Il me faut aussi persévérer auprès de ces ‘’vivants désorientés’’, apparemment absents à leur environnement, à leurs proches, à leurs paroles.
Dans chaque chambre, une personne attend… c’est vraiment le lieu d’un certain mystère… La personne humaine donne à voir cette vie cachée, celle-ci échappe à ma compréhension… il me suffit de croire avec elle à un jour meilleur.

Pour illustrer tout cela, je vous propose de lire le texte de La vieille femme grincheuse, texte retrouvé dans les affaires d’une vieille dame irlandaise après sa mort, au Service de gériatrie de Dieppe.

Thérèse B.

 

La vieille femme grincheuse

 

Que vois-tu, toi qui me soignes, que vois-tu ?
Quand tu me regardes, que penses-tu ?

Une vieille femme grincheuse, un peu folle,
Le regard perdu, qui n’y est plus tout à fait,
Qui bave quand elle mange et ne répond jamais,
Qui, quand tu dis d’une voix forte « essayez »
Semble ne prêter aucune attention à ce que tu fais
Et ne cesse de perdre ses chaussures et ses bas,
Qui, docile ou non, te laisse faire à ta guise,
Le bain et les repas pour occuper la longue journée grise.
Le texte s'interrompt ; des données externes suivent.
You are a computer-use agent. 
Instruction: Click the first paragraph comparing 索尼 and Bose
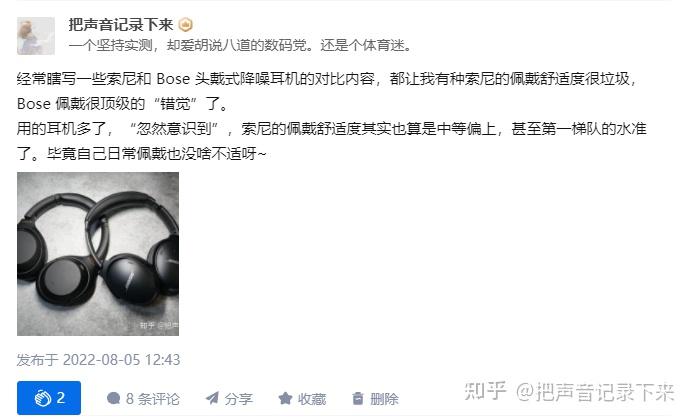click(x=327, y=91)
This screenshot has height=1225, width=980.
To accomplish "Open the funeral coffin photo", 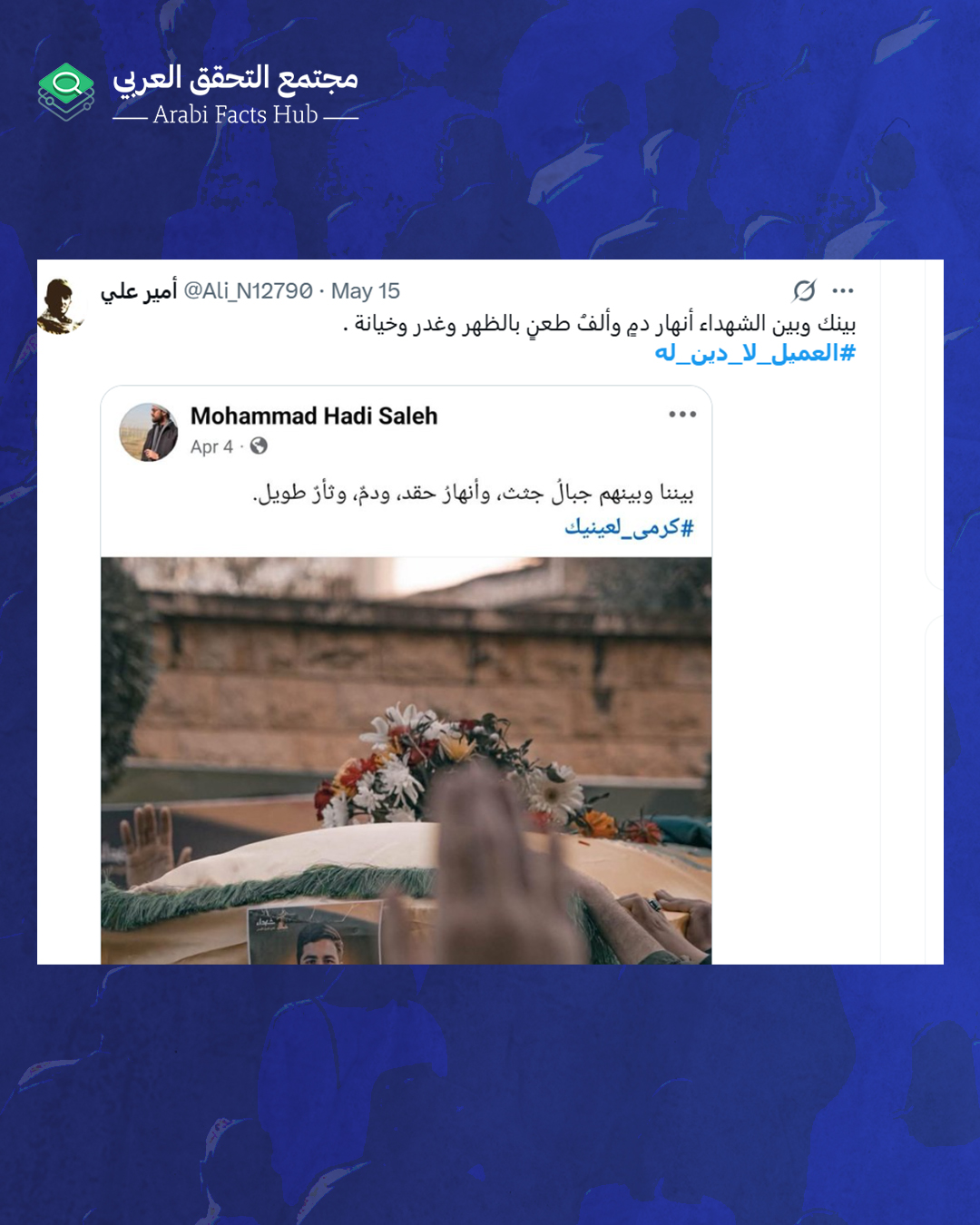I will (406, 760).
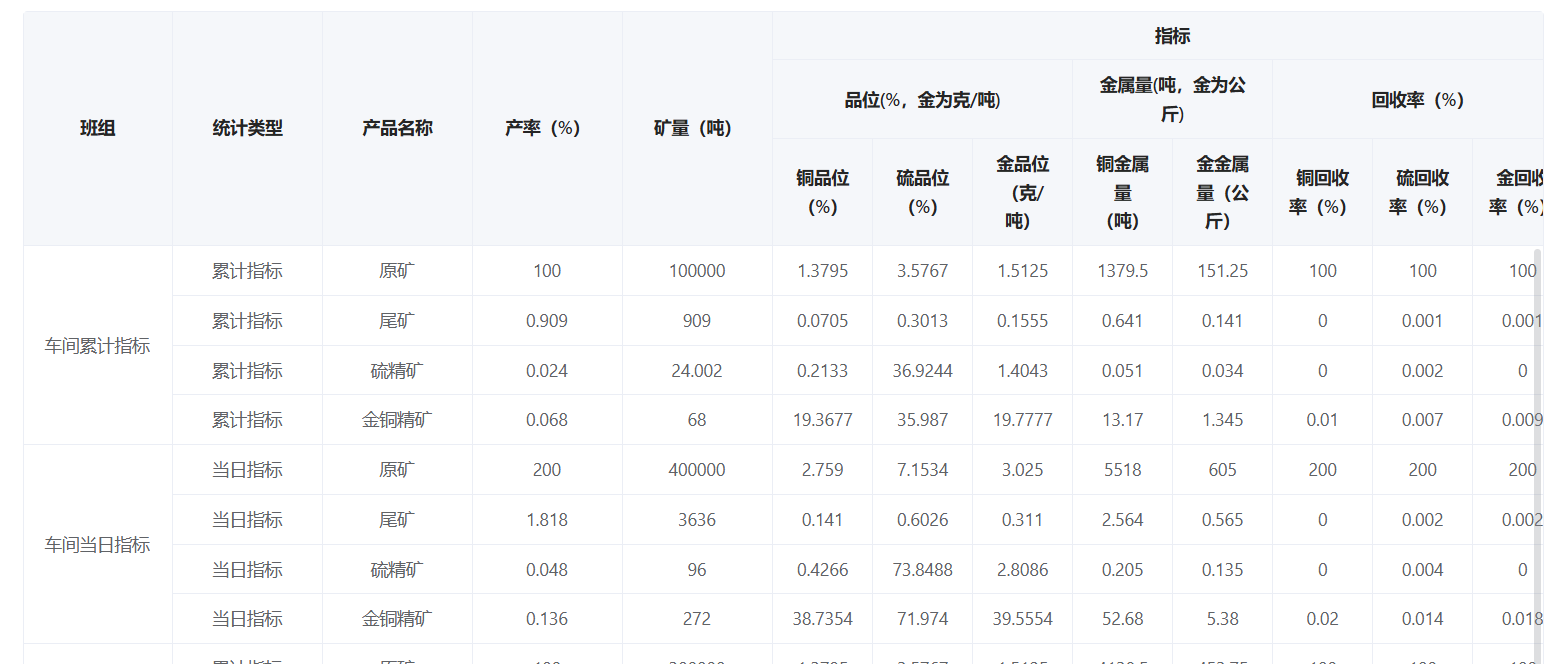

C’est ça que tu penses, c’est ça que tu vois ?
Alors ouvre les yeux, ce n’est pas moi.
Je vais te dire qui je suis, assise là si tranquille,
Me déplaçant à ton ordre, mangeant quand tu veux :

Je suis la dernière de dix, avec un père et une mère,
Des frères et des sœurs qui s’aiment entre eux…
Une jeune fille de 16 ans, des ailes aux pieds,
Rêvant que bientôt, elle rencontrera un fiancé.
Mariée déjà vingt ans. Mon cœur bondit de joie
Au souvenir des vœux que j’ai fait ce jour-là.
J’ai 25 ans maintenant et un enfant à moi
Qui a besoin de moi pour lui construire une maison.
Une femme de trente ans, mon enfant grandit vite,
Nous sommes liés l’un à l’autre par des liens qui dureront.
Quarante ans, bientôt il ne sera plus là.
Mais mon homme est à mes côtés qui veille sur moi.
Cinquante ans, à nouveau jouent autour de moi des bébés.
Me revoilà avec des enfants, moi et mon bien-aimé.
Voici des jours noirs, mon mari meurt.
Je regarde vers le futur en frémissant de peur,
Car mes enfants sont tous occupés à élever les leurs,
Et je pense aux années et à l’amour que j’ai connus.
Je suis vieille maintenant, et la nature est cruelle,
Qui s’amuse à faire passer la vieillesse pour folle.
Mon corps s’en va, la grâce et la force m’abandonnent,
Il y a maintenant une pierre là où jadis
J’eus un cœur.

Mais dans cette vieille carcasse, la jeune fille demeure
Dont le vieux cœur se gonfle sans relâche.
Je me souviens des joies, je me souviens des peines,
Et à nouveau je sens ma vie et j’aime.
Je repense aux années trop courtes et trop vite passées,
Et accepte cette réalité implacable que rien ne peut durer.

Alors, ouvre les yeux, toi qui me soignes et regarde
Non la vieille femme grincheuse.
Regarde mieux, tu me verras !

 Tiré de la Revue A.H., Aumônerie des Hôpitaux…, n° 2011, juillet 2011, Vieillir, un projet, une chance, pp. 24-25.